Perante um cenário de degradação generalizada da economia, do Estado de Direito e da segurança individual, é incompreensível que ainda possa haver quem, por cumplicidade ideológica, seja condescendente com as centenas de pessoas que foram mortas nos últimos tempos só por reclamarem pão e democracia, com os milhares que foram presos e torturados, com as dezenas que foram assassinadas pelos “coletivos”, as forças paramilitares que semeiam o terror para defender o regime.

Portanto, ninguém pode arranjar desculpas ou ficar indiferente perante o sofrimento extremo que atinge o povo venezuelano e muito menos os portugueses, que desde os primórdios estiveram presentes na construção do país e, contemporaneamente, têm contribuído para o seu dinamismo, com uma presença muito forte em vários setores económicos.
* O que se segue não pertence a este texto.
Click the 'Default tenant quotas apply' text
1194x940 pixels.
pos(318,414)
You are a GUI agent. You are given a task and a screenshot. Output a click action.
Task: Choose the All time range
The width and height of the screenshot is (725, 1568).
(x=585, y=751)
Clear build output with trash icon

Houve portugueses na criação da Venezuela e na luta pela libertação da América ao lado de Simon Bolívar, que Juan Guaidó continua a evocar, e há até um dos 23 Estados que se chama “Portuguesa”. Desde há muito tempo que a Venezuela tem sido o berço, a casa e a pátria de milhares de portugueses, que sempre foram extraordinariamente considerados e reconhecidos pelas suas capacidades de trabalho e empreendedorismo, facilidade de integração e generosidade.

Portanto, os portugueses estão também a sofrer imenso com a tragédia que atinge a Venezuela, porque ali construíram a sua vida e conquistaram um estatuto económico e social e agora vêem-se na contingência de perder tudo e de terem de emigrar para fugir à miséria. Mas é por isso que muitos também admitem ficar, porque ainda mantêm a esperança que a situação mude e o país regresse à democracia, ao progresso e à paz.
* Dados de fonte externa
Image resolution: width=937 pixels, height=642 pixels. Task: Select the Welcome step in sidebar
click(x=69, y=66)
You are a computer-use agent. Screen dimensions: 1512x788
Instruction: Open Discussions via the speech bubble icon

Neste contexto, é importante reconhecer o extraordinário trabalho que o Governo tem feito tanto a nível nacional como no âmbito da União Europeia para acompanhar, apoiar e proteger os portugueses e lusodescendentes na Venezuela, respondendo às necessidades dos que estão no país e às dos que decidiram regressar a Portugal.

É neste cenário de vulnerabilidade extrema e de catástrofe humanitária que a autoproclamação de Juan Guaidó e o seu rápido reconhecimento internacional, hoje já na ordem dos 50 países, constituem a forma mais eficaz para acelerar o processo de transição e assim pôr fim à agonia que que se vive na Venezuela.
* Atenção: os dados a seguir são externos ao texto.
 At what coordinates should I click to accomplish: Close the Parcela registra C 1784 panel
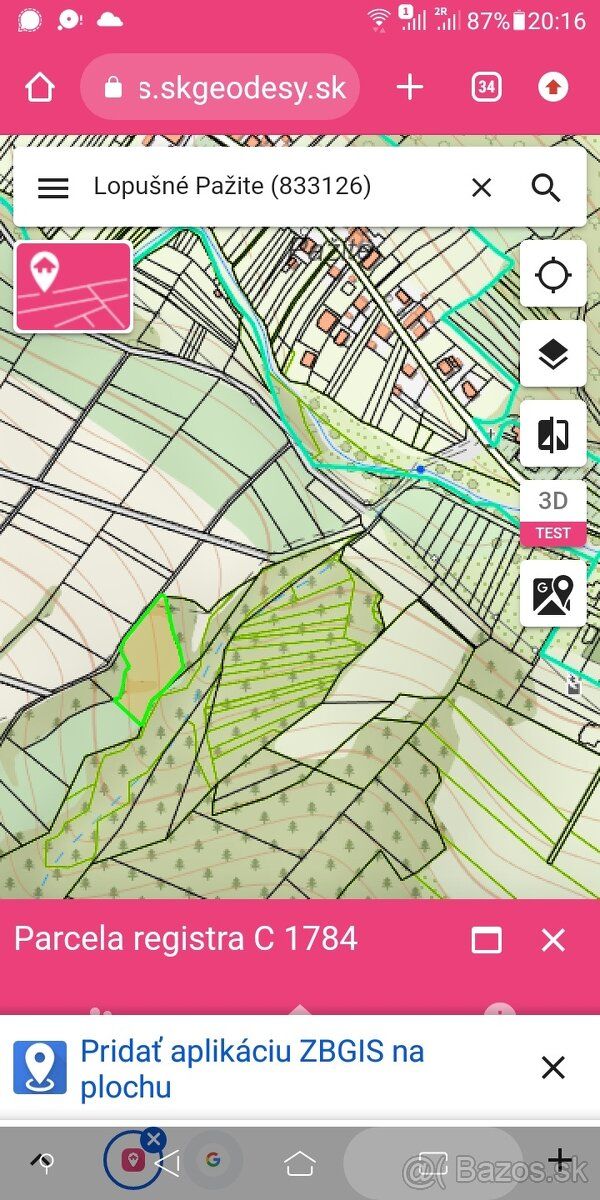553,940
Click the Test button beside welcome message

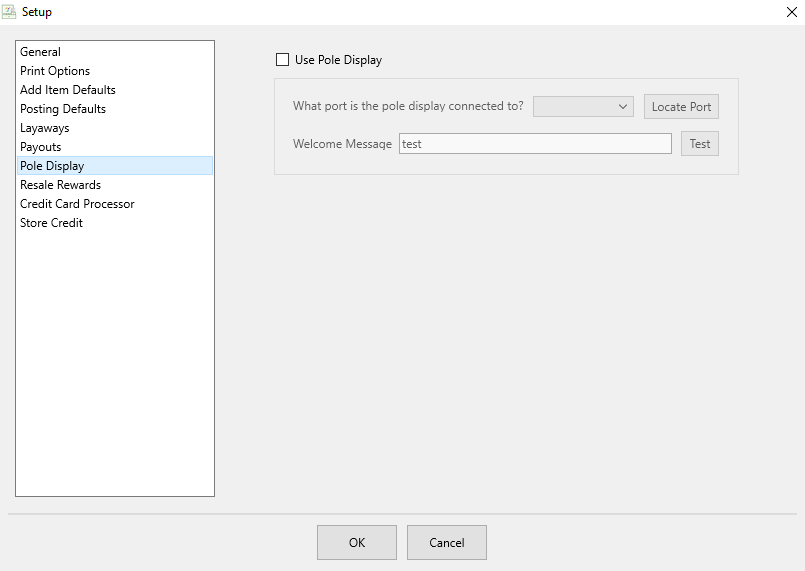pos(700,143)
O mandato de Juan Guaidó é o de preparar o processo eleitoral e propiciar uma transição pacífica, democrática e inclusiva, ao mesmo tempo que é oferecida a Nicolás Maduro e aos militares que o apoiam uma saída protegida, não obstante todo o mal que fizeram ao país e os esquemas de corrupção, repressão e enriquecimento ilícito em que muitos estarão envolvidos, por ter sido a eles que foi entregue a gestão dos setores chave da economia como garante de fidelidade.

Esta generosa concessão é a melhor forma de evitar mais derramamento de sangue, num contexto em que agora a situação claramente se alterou, visto que Maduro está cada vez mais isolado externamente e, internamente, com sinais visíveis de descontentamento nas fileiras militares entre as patentes médias e baixas e agora já também com deserções mais frequentes entre as mais altas.

Se chegar a haver mais derramamento de sangue, certamente que não será por causa da autoproclamação de Guaidó como presidente interino e do apoio internacional que teve, mas sim pelo profundo desrespeito pela democracia e pelo povo que o regime tem demonstrado e como infelizmente tem acontecido muitas vezes na história da Venezuela.